[Word and item position data]
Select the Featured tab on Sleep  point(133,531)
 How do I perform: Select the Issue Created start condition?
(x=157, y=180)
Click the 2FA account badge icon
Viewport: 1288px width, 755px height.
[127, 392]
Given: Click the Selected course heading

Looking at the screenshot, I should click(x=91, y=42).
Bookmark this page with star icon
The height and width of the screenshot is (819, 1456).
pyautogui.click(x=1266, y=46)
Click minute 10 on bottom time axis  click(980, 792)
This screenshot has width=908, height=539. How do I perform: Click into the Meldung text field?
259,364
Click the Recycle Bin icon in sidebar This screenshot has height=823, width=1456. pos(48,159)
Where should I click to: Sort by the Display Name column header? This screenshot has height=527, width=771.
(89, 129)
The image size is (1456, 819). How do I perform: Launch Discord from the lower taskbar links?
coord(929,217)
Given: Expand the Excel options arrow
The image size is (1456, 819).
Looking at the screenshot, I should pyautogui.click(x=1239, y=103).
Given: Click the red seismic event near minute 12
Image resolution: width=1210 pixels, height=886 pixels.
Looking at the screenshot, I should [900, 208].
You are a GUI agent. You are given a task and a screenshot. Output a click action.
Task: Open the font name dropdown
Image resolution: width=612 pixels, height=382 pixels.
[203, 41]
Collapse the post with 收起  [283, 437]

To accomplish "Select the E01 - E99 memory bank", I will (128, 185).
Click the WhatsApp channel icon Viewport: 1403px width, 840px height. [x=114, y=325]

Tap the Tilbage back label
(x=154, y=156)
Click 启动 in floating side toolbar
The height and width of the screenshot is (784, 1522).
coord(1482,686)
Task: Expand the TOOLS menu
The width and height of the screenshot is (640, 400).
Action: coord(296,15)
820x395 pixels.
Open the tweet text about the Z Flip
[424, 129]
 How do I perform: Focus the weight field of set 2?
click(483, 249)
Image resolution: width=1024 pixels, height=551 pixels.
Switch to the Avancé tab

REQUIRED WORK: Can you arrange all of the data above as a JSON list of strings, with one string for each line and no blank lines?

FULL RESPONSE:
[
  "Select the Featured tab on Sleep  point(133,531)",
  " How do I perform: Select the Issue Created start condition?",
  "(x=157, y=180)",
  "Click the 2FA account badge icon",
  "Viewport: 1288px width, 755px height.",
  "[127, 392]",
  "Given: Click the Selected course heading",
  "Looking at the screenshot, I should click(x=91, y=42).",
  "Bookmark this page with star icon",
  "The height and width of the screenshot is (819, 1456).",
  "pyautogui.click(x=1266, y=46)",
  "Click minute 10 on bottom time axis  click(980, 792)",
  "This screenshot has width=908, height=539. How do I perform: Click into the Meldung text field?",
  "259,364",
  "Click the Recycle Bin icon in sidebar This screenshot has height=823, width=1456. pos(48,159)",
  "Where should I click to: Sort by the Display Name column header? This screenshot has height=527, width=771.",
  "(89, 129)",
  "The image size is (1456, 819). How do I perform: Launch Discord from the lower taskbar links?",
  "coord(929,217)",
  "Given: Expand the Excel options arrow",
  "The image size is (1456, 819).",
  "Looking at the screenshot, I should pyautogui.click(x=1239, y=103).",
  "Given: Click the red seismic event near minute 12",
  "Image resolution: width=1210 pixels, height=886 pixels.",
  "Looking at the screenshot, I should [900, 208].",
  "You are a GUI agent. You are given a task and a screenshot. Output a click action.",
  "Task: Open the font name dropdown",
  "Image resolution: width=612 pixels, height=382 pixels.",
  "[203, 41]",
  "Collapse the post with 收起  [283, 437]",
  "To accomplish \"Select the E01 - E99 memory bank\", I will (128, 185).",
  "Click the WhatsApp channel icon Viewport: 1403px width, 840px height. [x=114, y=325]",
  "Tap the Tilbage back label",
  "(x=154, y=156)",
  "Click 启动 in floating side toolbar",
  "The height and width of the screenshot is (784, 1522).",
  "coord(1482,686)",
  "Task: Expand the TOOLS menu",
  "The width and height of the screenshot is (640, 400).",
  "Action: coord(296,15)",
  "820x395 pixels.",
  "Open the tweet text about the Z Flip",
  "[424, 129]",
  " How do I perform: Focus the weight field of set 2?",
  "click(483, 249)",
  "Image resolution: width=1024 pixels, height=551 pixels.",
  "Switch to the Avancé tab"
]